The ultimate use or outcome of any of our actions is unknowable, especially in the long term. But, if I do what feels most deeply right, it's hard to regret anything I do. I feel that doing what feels most deeply right is the only clue I really have about what I "should" do. And again, by "feels most deeply right" I don't mean the emotional whim of the moment. I mean what feels deeply right in my whole being: head, heart and gut. I have faith that following this feeling will lead me to my part in the whole play of existence. I'm done with trying to write my part. I just want to find it and play it. And this feeling leads me there. If playing my part leads to some bad consequences, what can I say? I should have done what felt wrong? Nope. I do what feels most deeply right and let the leaves fall where they may. And I keep checking because what feels most deeply right is always changing. And sometimes I think something feels right, but I'm actually over-ruling a bad feeling and pretending it feels right because I want it to feel right. After years of living and learning about this, my sense of what feels right has gotten better. But I'm always checking.

As a consequence of living like this, I often do things that make no sense to people who have different goals. If my goal it to make money and develop a following and become famous, the rational thing to do is not to give all my music away on my site and record 2 or 3 albums a year. But if my goal is to do what feels most deeply right, enjoy a creative life, be true to my muse and get heard a bit while I'm still alive, well then, my methods make more sense. People often assume that others have the same goals they do, and then judge their actions accordingly. 

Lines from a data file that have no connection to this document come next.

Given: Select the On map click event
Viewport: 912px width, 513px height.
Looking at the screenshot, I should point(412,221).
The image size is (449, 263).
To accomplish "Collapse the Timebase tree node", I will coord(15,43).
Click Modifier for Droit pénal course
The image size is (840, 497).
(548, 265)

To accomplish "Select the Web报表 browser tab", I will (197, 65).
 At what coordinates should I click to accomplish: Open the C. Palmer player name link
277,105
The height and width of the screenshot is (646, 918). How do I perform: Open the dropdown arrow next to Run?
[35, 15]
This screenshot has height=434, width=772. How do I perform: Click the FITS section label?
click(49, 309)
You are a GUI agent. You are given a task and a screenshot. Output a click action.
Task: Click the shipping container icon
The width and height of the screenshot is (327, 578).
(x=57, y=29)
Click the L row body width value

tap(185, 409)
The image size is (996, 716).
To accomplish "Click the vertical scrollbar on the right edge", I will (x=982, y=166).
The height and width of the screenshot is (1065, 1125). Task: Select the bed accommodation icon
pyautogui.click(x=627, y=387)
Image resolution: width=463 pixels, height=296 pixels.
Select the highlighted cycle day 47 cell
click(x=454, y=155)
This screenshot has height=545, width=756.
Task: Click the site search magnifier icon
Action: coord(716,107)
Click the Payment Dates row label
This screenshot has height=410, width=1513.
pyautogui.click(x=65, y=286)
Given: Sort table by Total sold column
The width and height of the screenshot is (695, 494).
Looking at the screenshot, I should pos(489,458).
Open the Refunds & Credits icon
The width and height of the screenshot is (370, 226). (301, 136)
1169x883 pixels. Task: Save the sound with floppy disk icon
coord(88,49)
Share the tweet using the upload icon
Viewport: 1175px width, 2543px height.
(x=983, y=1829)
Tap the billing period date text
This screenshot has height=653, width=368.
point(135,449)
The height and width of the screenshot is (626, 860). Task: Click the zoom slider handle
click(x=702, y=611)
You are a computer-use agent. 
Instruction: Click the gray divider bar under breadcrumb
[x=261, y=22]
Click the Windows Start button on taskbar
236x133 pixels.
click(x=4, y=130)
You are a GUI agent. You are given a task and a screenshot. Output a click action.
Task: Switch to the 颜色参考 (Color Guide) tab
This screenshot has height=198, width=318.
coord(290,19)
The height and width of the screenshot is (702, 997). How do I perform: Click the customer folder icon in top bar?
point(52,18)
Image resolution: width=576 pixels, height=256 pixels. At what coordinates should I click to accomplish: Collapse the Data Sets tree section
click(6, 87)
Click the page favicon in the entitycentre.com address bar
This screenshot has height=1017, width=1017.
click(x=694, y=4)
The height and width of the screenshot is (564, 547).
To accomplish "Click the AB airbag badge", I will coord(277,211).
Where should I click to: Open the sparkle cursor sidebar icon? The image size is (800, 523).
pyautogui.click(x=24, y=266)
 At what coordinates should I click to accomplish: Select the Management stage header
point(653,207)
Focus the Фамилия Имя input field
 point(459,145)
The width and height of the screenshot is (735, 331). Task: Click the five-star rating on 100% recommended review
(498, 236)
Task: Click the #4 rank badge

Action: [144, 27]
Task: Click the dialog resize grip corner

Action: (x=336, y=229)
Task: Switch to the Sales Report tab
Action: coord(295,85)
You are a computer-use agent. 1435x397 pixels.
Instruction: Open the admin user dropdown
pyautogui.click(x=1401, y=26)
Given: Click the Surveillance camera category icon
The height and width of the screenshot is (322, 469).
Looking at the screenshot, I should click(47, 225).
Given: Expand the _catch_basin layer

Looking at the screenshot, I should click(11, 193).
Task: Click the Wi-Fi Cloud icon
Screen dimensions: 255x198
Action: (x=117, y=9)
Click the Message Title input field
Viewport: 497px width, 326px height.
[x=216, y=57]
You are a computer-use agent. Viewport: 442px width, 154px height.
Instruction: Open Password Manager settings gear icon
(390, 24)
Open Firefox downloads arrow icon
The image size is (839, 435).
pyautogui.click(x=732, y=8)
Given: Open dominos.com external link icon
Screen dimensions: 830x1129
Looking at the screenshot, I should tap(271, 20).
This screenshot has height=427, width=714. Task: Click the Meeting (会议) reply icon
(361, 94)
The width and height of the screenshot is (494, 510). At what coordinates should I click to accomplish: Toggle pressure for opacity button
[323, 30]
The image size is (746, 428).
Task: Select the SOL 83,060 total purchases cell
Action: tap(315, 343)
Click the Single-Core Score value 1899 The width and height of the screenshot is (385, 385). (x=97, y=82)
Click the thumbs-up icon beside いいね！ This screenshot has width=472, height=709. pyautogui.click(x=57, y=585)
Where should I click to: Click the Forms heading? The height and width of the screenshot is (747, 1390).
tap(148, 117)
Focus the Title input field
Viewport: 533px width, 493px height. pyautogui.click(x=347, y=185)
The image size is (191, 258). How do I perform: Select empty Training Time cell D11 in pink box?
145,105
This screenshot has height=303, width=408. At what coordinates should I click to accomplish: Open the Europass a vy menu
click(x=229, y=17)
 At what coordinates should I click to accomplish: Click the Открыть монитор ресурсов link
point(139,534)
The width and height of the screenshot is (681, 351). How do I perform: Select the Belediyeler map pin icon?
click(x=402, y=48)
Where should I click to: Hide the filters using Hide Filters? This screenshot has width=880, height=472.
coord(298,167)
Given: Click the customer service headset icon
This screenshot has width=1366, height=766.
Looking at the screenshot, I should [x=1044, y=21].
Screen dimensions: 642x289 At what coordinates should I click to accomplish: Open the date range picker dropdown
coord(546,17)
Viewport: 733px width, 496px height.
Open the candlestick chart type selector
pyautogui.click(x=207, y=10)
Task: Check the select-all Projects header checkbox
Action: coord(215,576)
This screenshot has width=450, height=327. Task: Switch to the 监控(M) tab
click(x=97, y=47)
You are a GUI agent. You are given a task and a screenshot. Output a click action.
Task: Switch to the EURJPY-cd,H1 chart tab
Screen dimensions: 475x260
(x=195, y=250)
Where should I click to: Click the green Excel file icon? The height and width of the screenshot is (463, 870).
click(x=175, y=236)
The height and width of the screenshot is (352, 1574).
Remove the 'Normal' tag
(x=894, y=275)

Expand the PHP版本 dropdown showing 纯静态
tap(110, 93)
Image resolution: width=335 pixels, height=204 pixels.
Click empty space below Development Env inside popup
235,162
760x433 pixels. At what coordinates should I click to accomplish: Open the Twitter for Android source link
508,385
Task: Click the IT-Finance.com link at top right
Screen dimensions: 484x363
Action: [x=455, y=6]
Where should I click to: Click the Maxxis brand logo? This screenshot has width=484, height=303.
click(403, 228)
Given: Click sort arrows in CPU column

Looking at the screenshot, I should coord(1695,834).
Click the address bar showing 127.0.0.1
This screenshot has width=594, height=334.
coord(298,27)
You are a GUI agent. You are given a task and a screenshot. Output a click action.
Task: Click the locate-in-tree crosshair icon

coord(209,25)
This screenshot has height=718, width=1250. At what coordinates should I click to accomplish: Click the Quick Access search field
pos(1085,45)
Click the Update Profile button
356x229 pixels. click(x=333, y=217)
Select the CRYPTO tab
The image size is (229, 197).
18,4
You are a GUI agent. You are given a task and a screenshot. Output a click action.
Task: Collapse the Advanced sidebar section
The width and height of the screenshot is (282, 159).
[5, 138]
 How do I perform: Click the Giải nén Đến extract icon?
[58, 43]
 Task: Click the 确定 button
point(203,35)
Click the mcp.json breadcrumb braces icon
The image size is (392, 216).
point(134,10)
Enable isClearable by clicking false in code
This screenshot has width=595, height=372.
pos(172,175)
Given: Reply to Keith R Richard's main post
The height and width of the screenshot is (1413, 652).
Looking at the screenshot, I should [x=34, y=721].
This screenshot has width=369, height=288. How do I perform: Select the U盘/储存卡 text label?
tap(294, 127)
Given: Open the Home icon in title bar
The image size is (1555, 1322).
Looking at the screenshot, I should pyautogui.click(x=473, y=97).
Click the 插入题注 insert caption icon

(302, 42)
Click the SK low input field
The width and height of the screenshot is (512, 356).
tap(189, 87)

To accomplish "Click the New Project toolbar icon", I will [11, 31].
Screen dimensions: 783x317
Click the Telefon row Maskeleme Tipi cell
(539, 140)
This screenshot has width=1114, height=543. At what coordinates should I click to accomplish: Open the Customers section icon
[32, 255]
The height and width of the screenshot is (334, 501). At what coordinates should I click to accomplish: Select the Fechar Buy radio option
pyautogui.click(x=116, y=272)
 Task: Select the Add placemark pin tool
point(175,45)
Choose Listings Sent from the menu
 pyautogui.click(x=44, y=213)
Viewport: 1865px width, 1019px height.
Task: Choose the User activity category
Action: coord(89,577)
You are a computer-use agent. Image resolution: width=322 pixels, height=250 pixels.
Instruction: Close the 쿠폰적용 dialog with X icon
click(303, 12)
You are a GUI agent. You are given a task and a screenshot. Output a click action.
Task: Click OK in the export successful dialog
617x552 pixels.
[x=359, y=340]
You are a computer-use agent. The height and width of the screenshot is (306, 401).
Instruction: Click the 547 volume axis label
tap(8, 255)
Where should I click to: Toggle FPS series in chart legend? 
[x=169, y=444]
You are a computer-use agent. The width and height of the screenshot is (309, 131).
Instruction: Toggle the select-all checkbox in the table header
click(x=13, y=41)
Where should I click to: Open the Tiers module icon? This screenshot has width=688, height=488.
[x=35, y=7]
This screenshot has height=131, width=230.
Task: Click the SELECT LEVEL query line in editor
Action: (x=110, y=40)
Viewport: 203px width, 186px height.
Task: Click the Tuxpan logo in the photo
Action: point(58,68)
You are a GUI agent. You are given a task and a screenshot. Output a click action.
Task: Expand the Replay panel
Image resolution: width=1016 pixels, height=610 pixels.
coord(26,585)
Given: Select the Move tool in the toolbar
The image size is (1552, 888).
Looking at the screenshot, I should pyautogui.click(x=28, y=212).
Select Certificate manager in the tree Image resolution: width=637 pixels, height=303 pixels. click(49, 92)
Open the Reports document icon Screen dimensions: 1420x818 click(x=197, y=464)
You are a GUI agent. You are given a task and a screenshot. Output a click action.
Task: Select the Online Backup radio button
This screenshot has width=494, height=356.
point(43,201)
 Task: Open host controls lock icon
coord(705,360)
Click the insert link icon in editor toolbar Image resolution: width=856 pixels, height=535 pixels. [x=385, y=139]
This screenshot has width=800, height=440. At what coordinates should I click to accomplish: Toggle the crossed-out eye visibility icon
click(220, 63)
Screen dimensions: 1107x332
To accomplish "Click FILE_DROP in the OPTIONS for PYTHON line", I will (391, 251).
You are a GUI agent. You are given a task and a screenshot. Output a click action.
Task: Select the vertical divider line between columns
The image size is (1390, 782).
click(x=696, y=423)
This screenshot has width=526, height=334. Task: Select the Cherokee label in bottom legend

I cannot know the ultimate consequences of any of my actions, but I can do my best to aim for something that I think of as "good". But I generally don't do that. I take in everything I feel like taking in, plan as best I can, and then look for that "right" feeling to guide me to my part in the big play. I don't think of myself as the playwright and I don't know what my part is. Good guy? Bad guy? Example to others of what to do? What not to do? Hero? Fool? Ballast? I don't know and none of it matters in the long run anyway. So I just follow that feeling and have faith that whatever the Universe has "in mind" for itself, I will best serve it by using the body that it evolved, to tell me where my entrance is, which lines are mine and when to leave the stage. Others can judge and review my performance should they wish, but I just want to play my part well and be as sure as I can that it's my part I'm playing, not yours or anyone else's. 


  1. Thanks! I really needed to read this today- a great reminder

  2. This is wonderful. Thank you so much. Lonna

  3. You are a long winded kid aren't you?
    Well good for those of us who know you.